Careful Words

burden (n.)

burden (v.)

  Borne the burden and heat of the day.

New Testament: Matthew xx. 12.

  Every man shall bear his own burden.

New Testament: Galatians vi. 5.

  The grasshopper shall be a burden, and desire shall fail; because man goeth to his long home, and the mourners go about the streets.

Old Testament: Ecclesiastes xii. 5.

I live an idle burden to the ground.

Alexander Pope (1688-1744): The Iliad of Homer. Book xviii. Line 134.

Prayer is the burden of a sigh,

The falling of a tear,

The upward glancing of an eye

When none but God is near.

James Montgomery (1771-1854): What is Prayer?

And this the burden of his song

Forever used to be,—

I care for nobody, no, not I,

If no one cares for me.

Isaac Bickerstaff (1735-1787): Love in a Village. Act i. Sc. 2.

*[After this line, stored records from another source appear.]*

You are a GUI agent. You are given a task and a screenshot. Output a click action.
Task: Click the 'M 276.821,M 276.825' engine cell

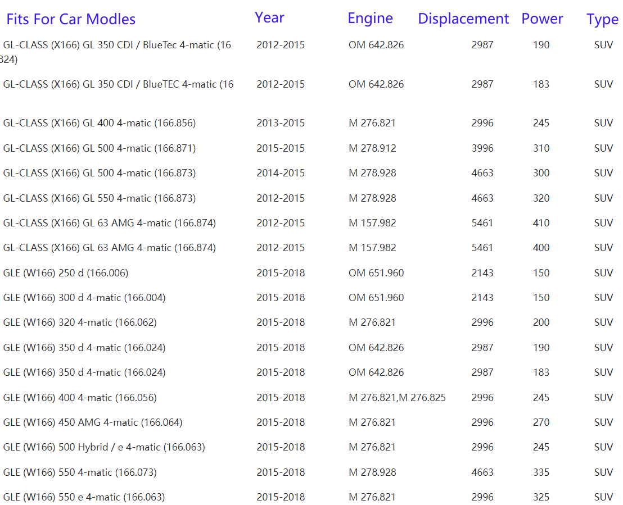(397, 398)
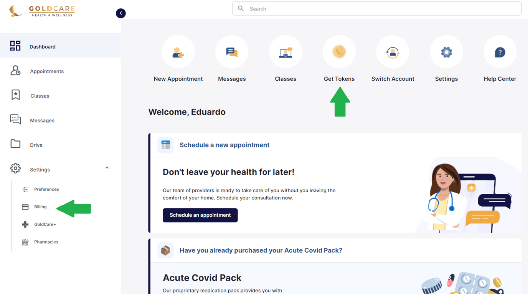Select the Classes shortcut icon
The image size is (528, 294).
point(285,52)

But touch me, and no minister so sore;

Whoe'er offends at some unlucky time

Slides into verse, and hitches in a rhyme,

Sacred to ridicule his whole life long,

And the sad burden of some merry song.

Alexander Pope (1688-1744): Satires, Epistles, and Odes of Horace. Satire i. Book ii. Line 76.

  The burden of the desert of the sea.

Old Testament: Isaiah xxi. 1.

That blessed mood,

In which the burden of the mystery,

In which the heavy and the weary weight

Of all this unintelligible world,

Is lightened.

William Wordsworth (1770-1850): Lines composed a few miles above Tintern Abbey.

Alike all ages. Dames of ancient days

Have led their children through the mirthful maze,

And the gay grandsire, skill'd in gestic lore,

Has frisk'd beneath the burden of threescore.

Oliver Goldsmith (1728-1774): The Traveller. Line 251.

  A prosperous fool is a grievous burden.

Aeschylus (525-456 b c): Frag. 383.

A sacred burden is this life ye bear:

Look on it, lift it, bear it solemnly,

Stand up and walk beneath it steadfastly.

Fail not for sorrow, falter not for sin,

But onward, upward, till the goal ye win.

Wendell Phillips (1811-1884): Lines addressed to the Young Gentlemen leaving the Lenox Academy, Mass.

For other things mild Heav'n a time ordains,

And disapproves that care, though wise in show,

That with superfluous burden loads the day,

And when God sends a cheerful hour, refrains.

John Milton (1608-1674): Sonnet xxi. To Cyriac Skinner.